Phase 1 — 21 Original Scenarios

# Test S167D S167F Delta Evidence Root cause if FAIL
P1 Phantom meta_catalog PASS PASS same Inserted CHAOS-TEST-P1; scanner matched CHAOS-TEST-P1 Phantom Test — Lớp 2 thiếu cấu hình bảng registry
P2 Phantom system_issue giả FAIL PASS fixed PG error: system_issues INSERT requires source_system or source field. Anonymous inserts blocked.
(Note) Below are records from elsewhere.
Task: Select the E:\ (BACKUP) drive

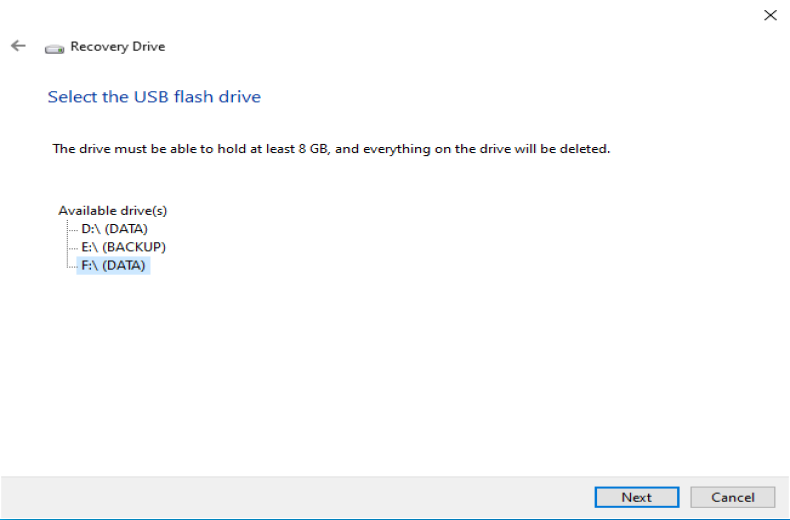Action: (123, 246)
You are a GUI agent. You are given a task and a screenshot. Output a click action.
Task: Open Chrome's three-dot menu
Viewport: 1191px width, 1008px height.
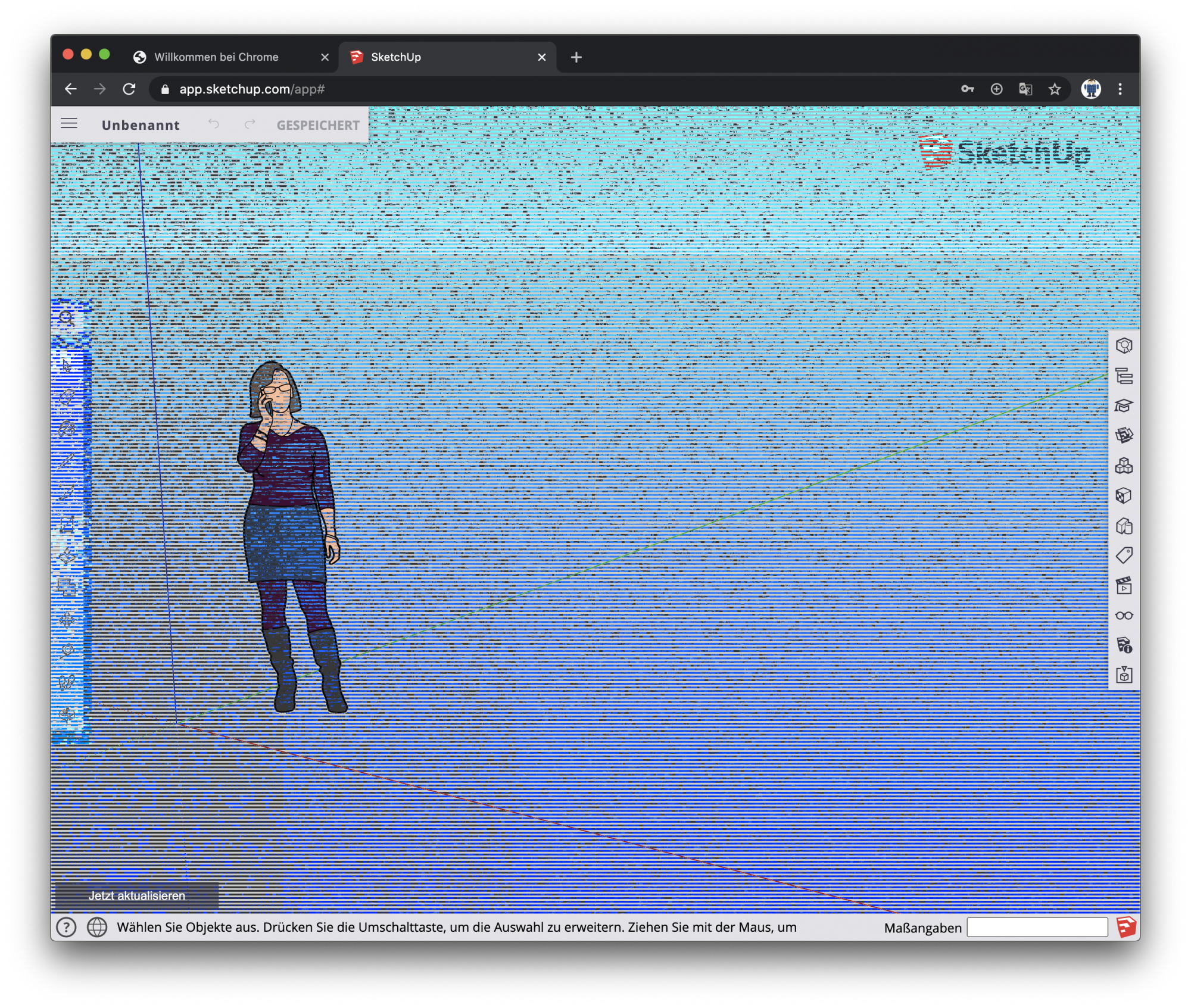(x=1120, y=89)
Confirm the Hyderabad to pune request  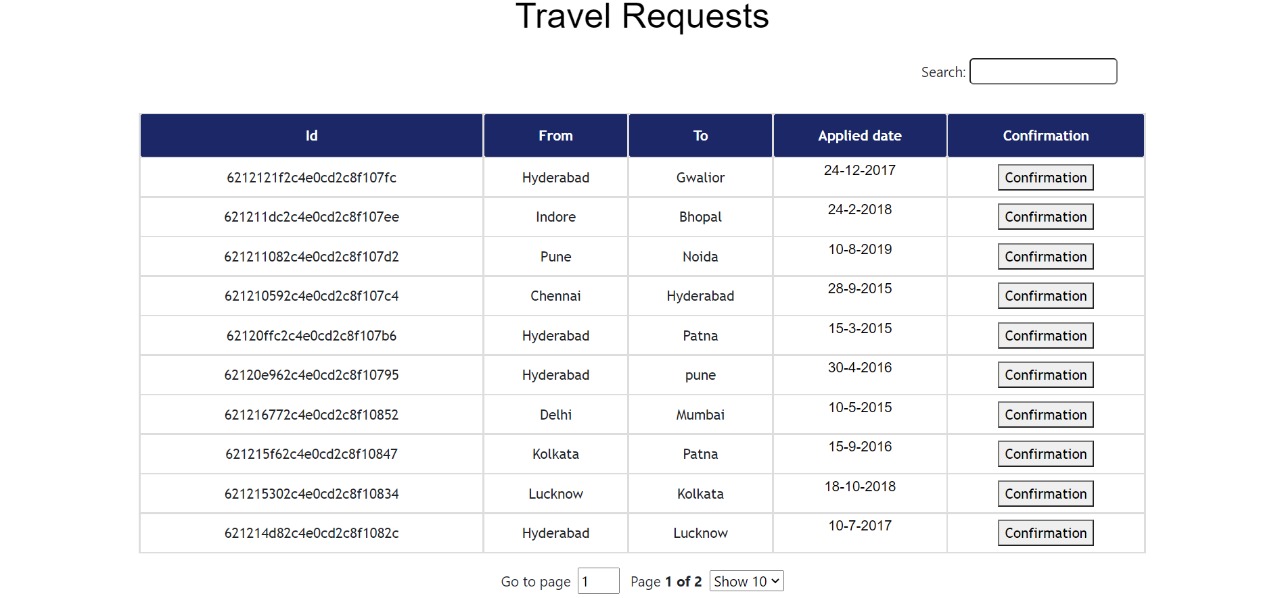click(x=1045, y=374)
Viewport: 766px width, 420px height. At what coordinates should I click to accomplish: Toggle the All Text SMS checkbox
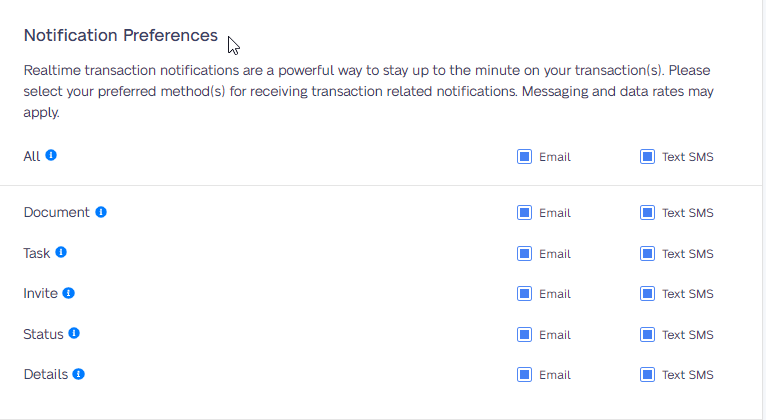coord(647,157)
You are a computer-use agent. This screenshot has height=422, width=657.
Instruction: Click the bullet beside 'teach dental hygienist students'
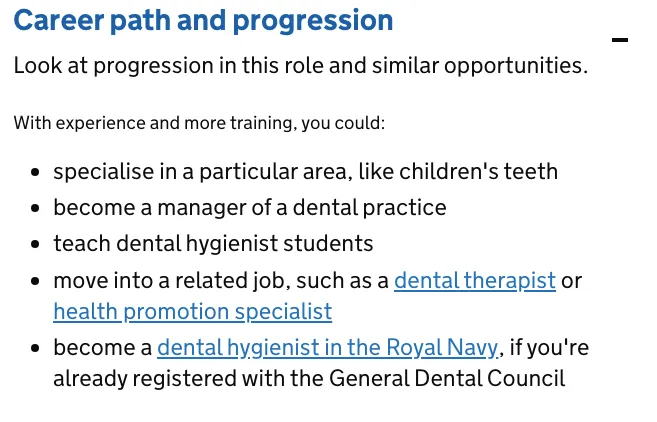35,244
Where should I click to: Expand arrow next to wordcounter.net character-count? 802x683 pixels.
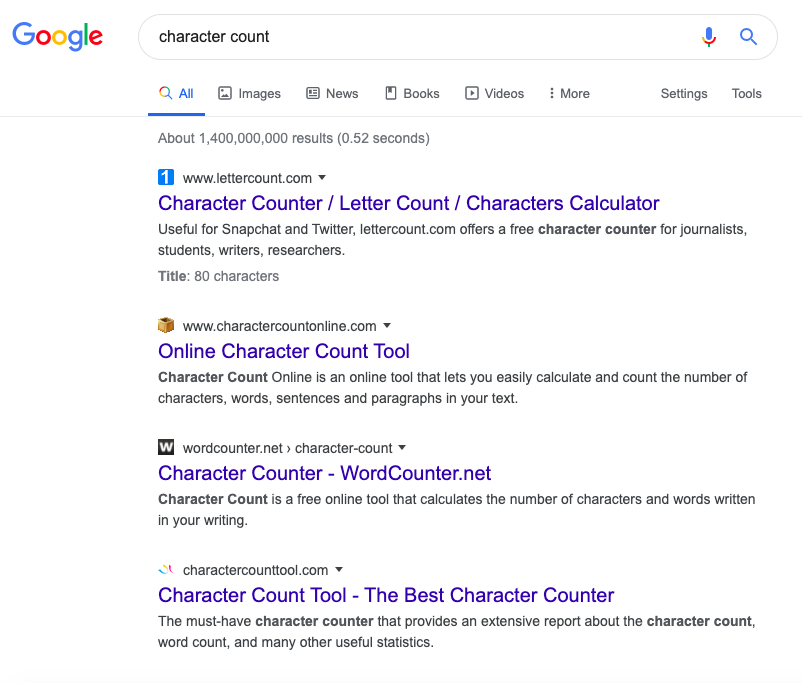click(402, 448)
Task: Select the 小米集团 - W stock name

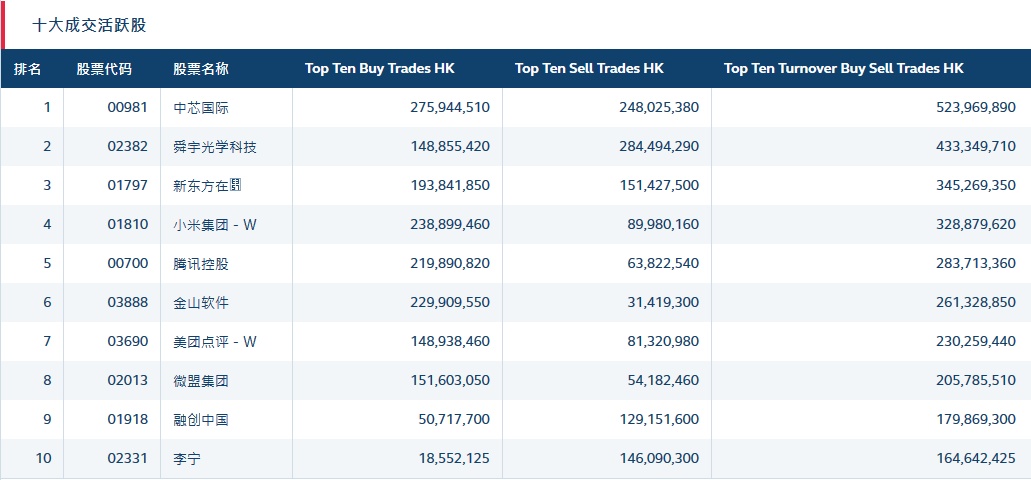Action: coord(215,224)
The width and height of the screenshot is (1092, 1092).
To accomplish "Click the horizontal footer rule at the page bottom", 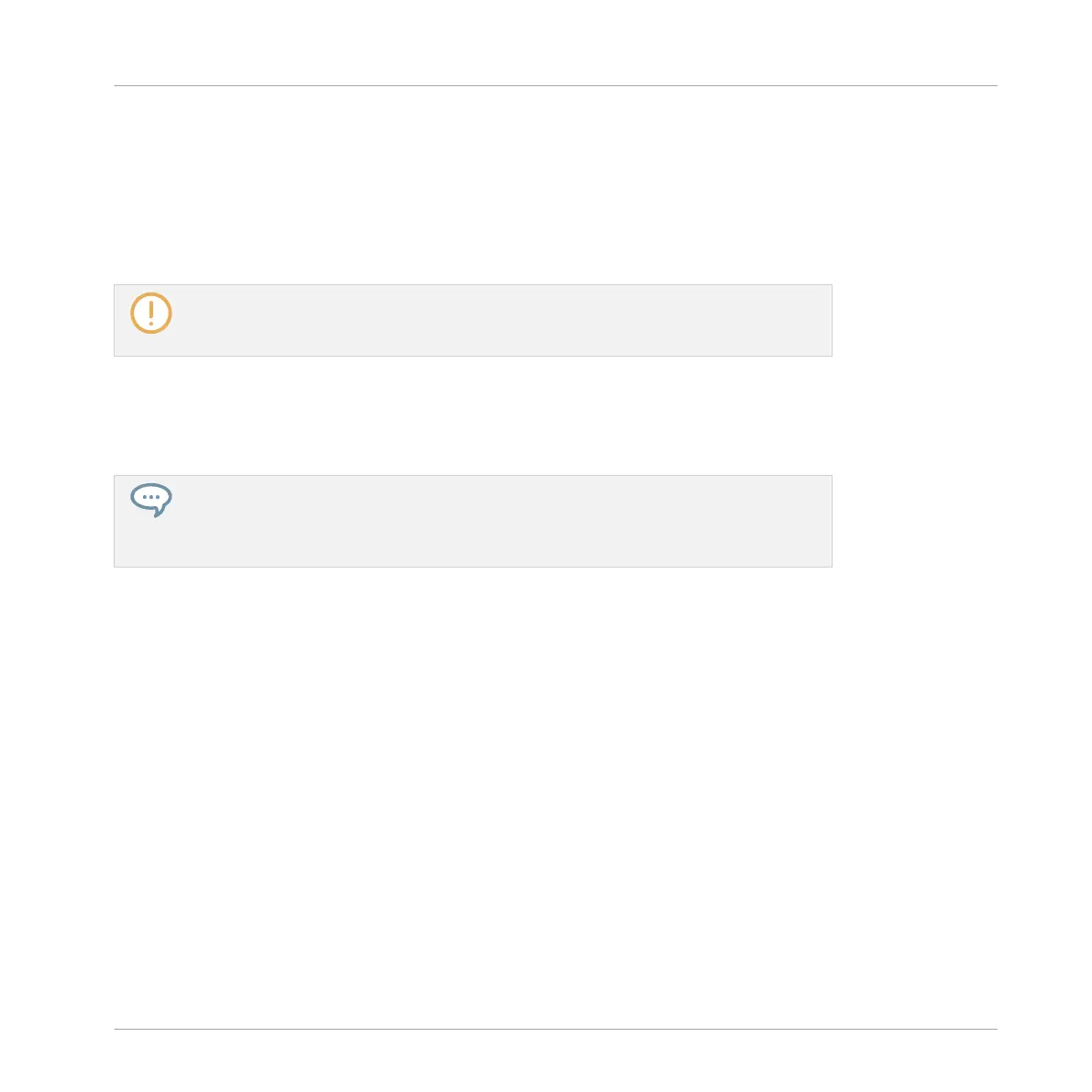I will [x=556, y=1029].
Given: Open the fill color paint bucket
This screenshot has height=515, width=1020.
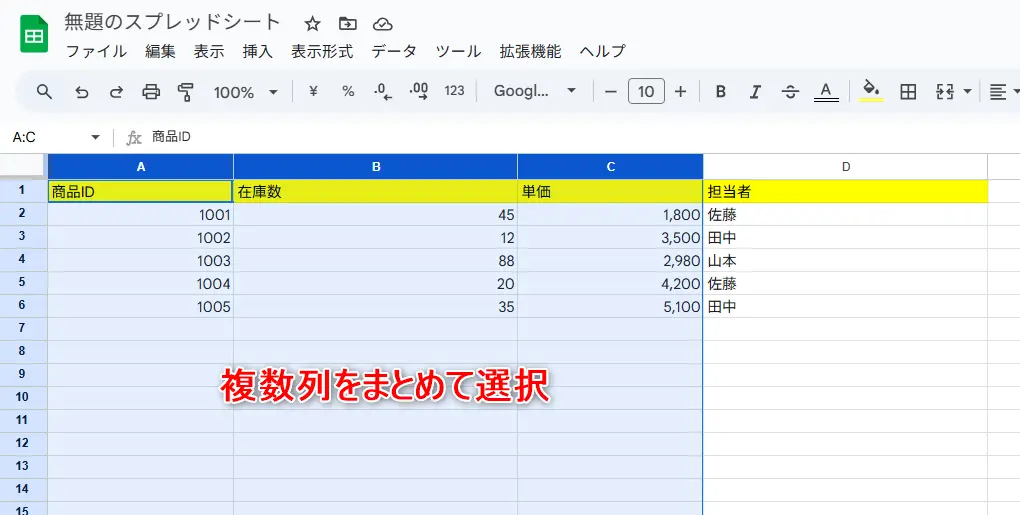Looking at the screenshot, I should [x=871, y=91].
P3 Phantom v_registry_counts FAIL PASS fixed PG error: Direct modification of v_registry_counts is blocked.
O1 Orphan no code (x6) FAIL FAIL same dot_tools→DOT-235, taxonomy→LBL-508, checkpoint_types→CP-033, trigger_registry→TRG-087, entity_dependencies→DEP-0336; comments failed NOT NULL; scanner grep on all O1 markers returned no match 5/6 tables auto-generated code, comments still hard-blocked by NOT NULL, so true orphan-no-code cases never reached scanner
O2 Orphan no _dot_origin FAIL FAIL same Inserted CHAOS-TEST-O2 with _dot_origin=NULL; scanner grep for `CHAOS-TEST-O2 DOT origin
O3 meta_catalog NULL registry PASS PASS same Inserted CHAOS-TEST-O3; scanner matched Missing Registry — Lớp 2 thiếu cấu hình bảng registry
O4 Broken dependency FAIL FAIL same Inserted CHAOS-TEST-O4 -> FAKE-SRC-999 -> FAKE-TGT-999; scanner grep returned no match No broken-reference detection for entity_dependencies
O5 Broken edge FAIL FAIL same Inserted FAKE-EDGE-SRC -> FAKE-EDGE-TGT; scanner grep returned no match No broken-reference detection for universal_edges
N1 Disable trigger + insert FAIL PASS* improved but unstable After hidden insert: scanner emitted GEM-CHAOS-P1 ... meta_catalog nói 116 nhưng thực tế 117 Detection happened, but mismatch was attributed to a duplicate meta_catalog row (GEM-CHAOS-P1) instead of CAT-006
N2 CAT-ALL vs sum FAIL FAIL same CAT-ALL=19127, atom_sum=18709 during Phase 1 Query invariant is not stable: CAT-ALL covers all managed rows, not only atom rows, and live production writes changed totals during mission
N3 v_reg vs meta cross FAIL FAIL same Mismatches observed: CAT-006 113 vs 118, CAT-019 108 vs 107, CAT-023 17941 vs 17635, plus chaos rows while injected v_registry_counts and meta_catalog.record_count drift independently; duplicate registry_collection mappings amplify misattribution
L1 Lifecycle open→resolved FAIL PASS fixed PG 1→2→1; API totals updated after ~30s in both directions (T30=2, RT30=1)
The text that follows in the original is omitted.